Handwritten Character Disentanglement Benchmark compiled from EMNIST dataset
EMNIST class reads in handwritten character images and allows for flexible creation of word recognition datasets from the EMNIST letters found here : https://www.nist.gov/itl/iad/image-group/emnist-dataset
See examples.py for usage. Code below replicates dataset used in the paper : https://arxiv.org/abs/1710.03839 : Ver Steeg et. al "Disentangled Representations via Synergy Minimization"
all_words.txt contains words listed by occurence frequency from Peter Norvig, according to Google Web Trillion Word Corpus. http://norvig.com/ngrams/ (count_1w.txt)
from emnist import EMNIST
import numpy as np
length = 3
emnist = EMNIST()
top_words = emnist.top_words_of_length(length, max_words=300)
letters = emnist.top_letters_by_position(top_words, n = 8)

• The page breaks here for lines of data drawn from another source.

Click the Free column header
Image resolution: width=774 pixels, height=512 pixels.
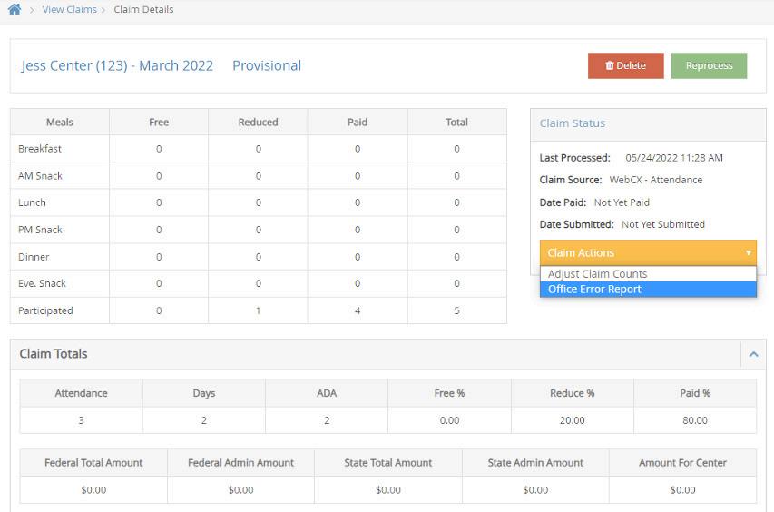(x=159, y=122)
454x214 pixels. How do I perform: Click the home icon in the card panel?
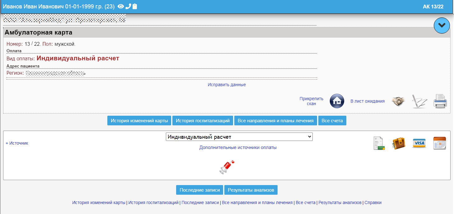pos(337,101)
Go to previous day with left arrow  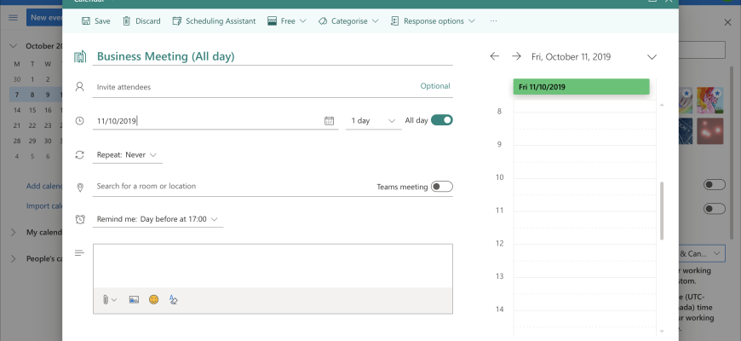point(495,56)
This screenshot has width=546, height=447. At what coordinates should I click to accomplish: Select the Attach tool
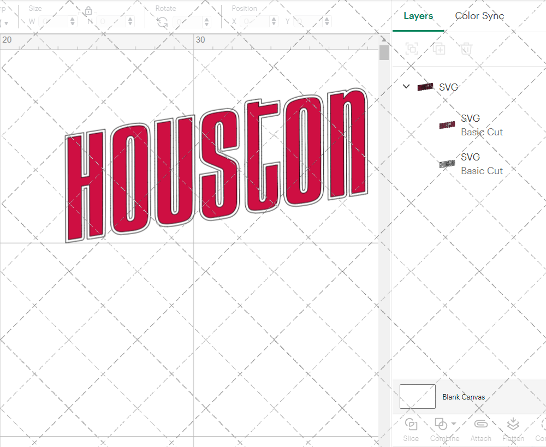tap(480, 430)
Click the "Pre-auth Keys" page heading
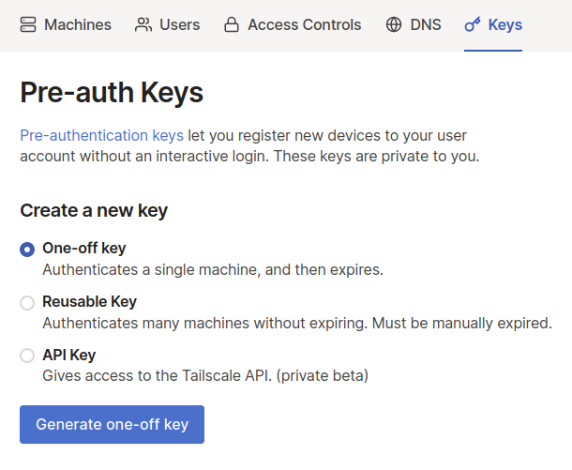Image resolution: width=572 pixels, height=470 pixels. 112,93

print('Length ', length, ' Words combined using letters: ')
print(letters)
train_words, test_words = emnist.valid_words_from_letters(letters)
x_train, y_train = emnist.get_data(train_words, data = 'train', per_word = 1,
resample_letters = 'none', save_all_imgs = True)
# Here, we treat the test set as using the same letter images but consisting of invalid English words.
# Set data = 'test' to sample EMNIST test set images
x_test, y_test = emnist.get_data(test_words, data = 'train', per_word = 1, resample_letters = 'none')
-
top_words_of_length ( length , max_words , file_path , return_probabilities)
Choose word length and number of words, returns list of word strings and, optionally, relative occurence probabilities normalized amongst chosen words. These may be fed to "get_data" directly to pull images, or used to choose commonly occuring letters in each character position.
-
top_letters_by_position ( words, n )
Choose top n letters occuring in each of the i positions in words list. Returns list (length = word length) of lists of letters (length = n)
-
valid_words_from_letters ( letters )
Given list of lists of letters to go in each position, find split all combinations of letters into validly defined words (train), and not (test). Can be used with top_letters or custom letter choices by position.
-
get_data (words, data = 'train'/'test', per_word , resample_letters)
Construct dataset of images by specifying word list, whether to take images from EMNIST training or test data, and how many samples per_word (can be an integer or 1d array with indices matching word list).
- resample_letters = 'none': Same letter image for each instance of a letter in a word
- resample_letters = 'all' : Resample image for each instance of a letter in word
- resample_letters = 'words' : Use same letter image within same word sample : i.e same 'p' within word 'pip'